** BEGIN SOURCE EXCERPT **

I left the pictures up on the computer and made my way into the kitchen. If my timing was right, he would be back home shortly and so I had begun making breakfast, for just myself. I was still fuming when he had gotten back home.

“MMMMmmmm babe, it smells sooooooo good!” He said as he walked in through the door, though there was nothing cooking.

“Does it?” I asked as he walked by me, giving me a kiss on the cheek before walking into the bed room. I slightly smiled like a psychopath. I was anxiously waiting for his reaction because once that reaction from him came, that would be the signal to finally let the rage out, full throttle.

I heard him setting his keys on the nightstand. He opened the closet door, probably to hang up his jacket, and then shut it again. Then silence. There was no movement, not a peep coming from the room. I stopped chopping up the green peppers I was to add to my omelet. My hands were shaking so bad there were bits of the vegetable flying onto the floor. I stared at the door frame willing for his image to appear and when it finally did, he looked as if he’d seen a ghost. I said nothing. He said nothing. It felt like an eternity before I irritatingly asked, “So?”

“That was way before me and you got back together!” He tried to defend. The time stamp proved otherwise and so his words had pierced me like hot steel. Luckily I had set down the knife at that point because I felt like throwing it at his face.

** END SOURCE EXCERPT **
** BEGIN COLLECTED MATERIAL **

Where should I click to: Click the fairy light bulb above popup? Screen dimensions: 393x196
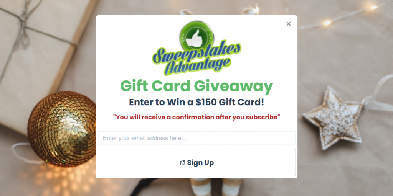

** END COLLECTED MATERIAL **

• DO THIS
Reproduce word for word the stretch of the story excerpt above from "I heard him" through "at his face.".

• TASK SOLUTION
I heard him setting his keys on the nightstand. He opened the closet door, probably to hang up his jacket, and then shut it again. Then silence. There was no movement, not a peep coming from the room. I stopped chopping up the green peppers I was to add to my omelet. My hands were shaking so bad there were bits of the vegetable flying onto the floor. I stared at the door frame willing for his image to appear and when it finally did, he looked as if he’d seen a ghost. I said nothing. He said nothing. It felt like an eternity before I irritatingly asked, “So?”

“That was way before me and you got back together!” He tried to defend. The time stamp proved otherwise and so his words had pierced me like hot steel. Luckily I had set down the knife at that point because I felt like throwing it at his face.